Şimdi bir de Kıbrıs müzakereleri sürecine değinelim! Geçip giden yıllar içinde çözüm adına bir adım dahi atılamamış görüşmeler süreci…
Türkler her defasında iyi niyetle masaya oturmuş, Rumlar hep daha fazlasını vereceksin diye dayatmış, tam oldu anlaşıyorlar derken; Rum tarafı nasıl olsa adanın tüm dünyaca tanınan tarafı benim, adanın yöneteni ben olmazsam olmaz diyerek masayı terk etmişler. Böylece tam 57 yıl geçmiş sonuç yok…
Gerçeklerin resmigeçit yaptığı bir masal sanki…
Ancak her ne olursa olsun! Kim ne derse desin! İster masal, ister hikâye, ister hayal desinler…
Geçip giden yıllar hep Kıbrıs Türk’ünden yanadır. 50 yıl öncesi Türklerin ada yaşamı ile günümüzdeki yaşamı çok farklıdır. Gelişmeler, değişimler hep Kıbrıs Türk Halkından yanadır.

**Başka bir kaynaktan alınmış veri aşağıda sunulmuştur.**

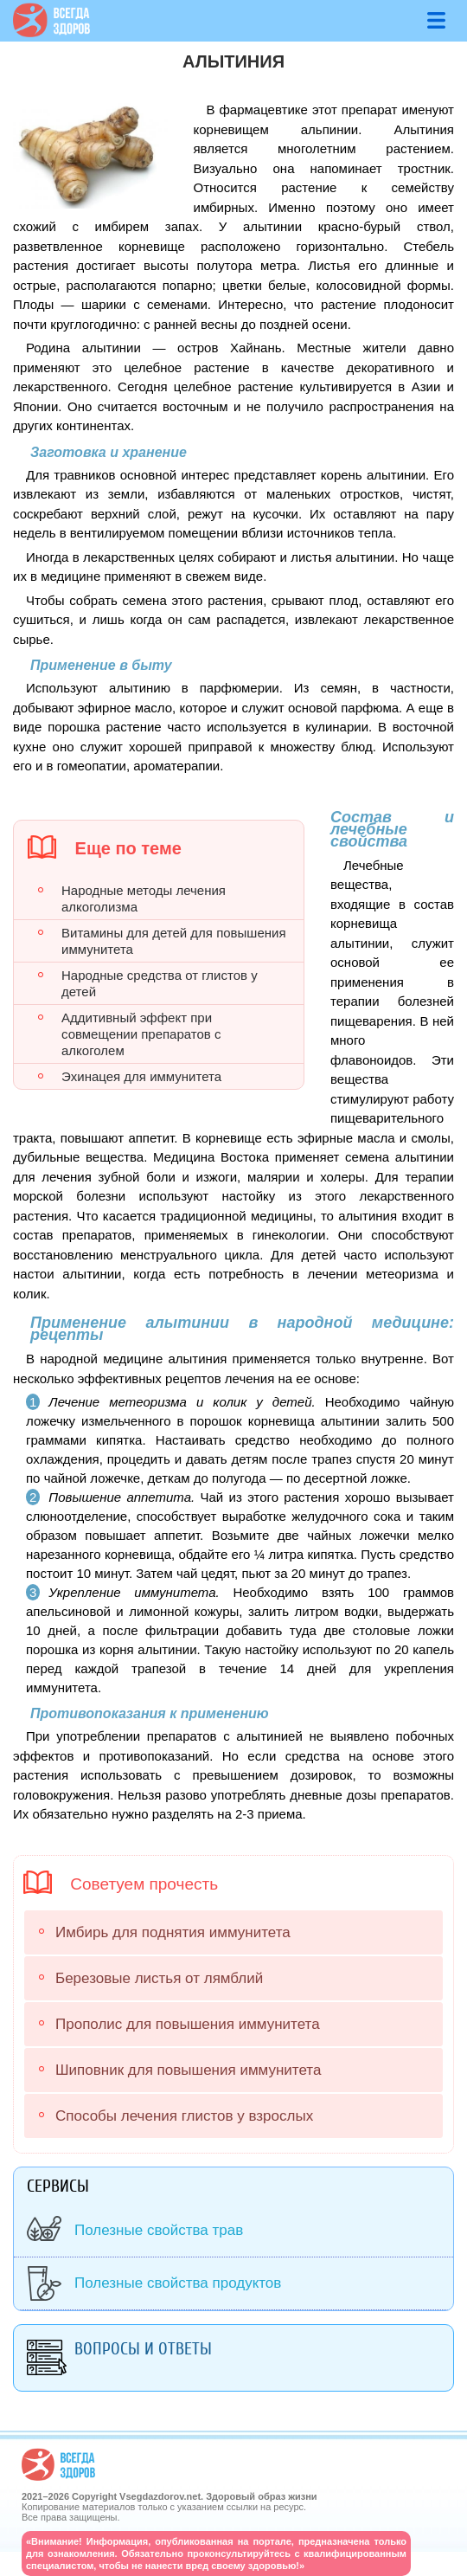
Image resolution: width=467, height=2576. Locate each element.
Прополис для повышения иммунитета (187, 2024)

Sorun dedelerinize, sorun ninelerinize onlar anlatsınlar size Hamitköy çadırlarında geçen hayatları, bir gece yarısı ansızın alıp götürülen katledilen yiğitleri, yakılıp yıkılan köyleri, susuzluktan, sütsüzlükten ölüp giden bebeleri, sırf Türk oldukları için topluca katledilen binlerce masum insanlarımızı…
Şimdilerde KKTC’de her sabah güneş bir başka güzel doğuyor. Beşparmak dağları Torosları özgürce selamlarken. Geçip giden yılların ardından Kıbrıs Türk Halkı her geçen yıl daha da güçleniyor, adım, adım tanınmaya doğru yol alıyor.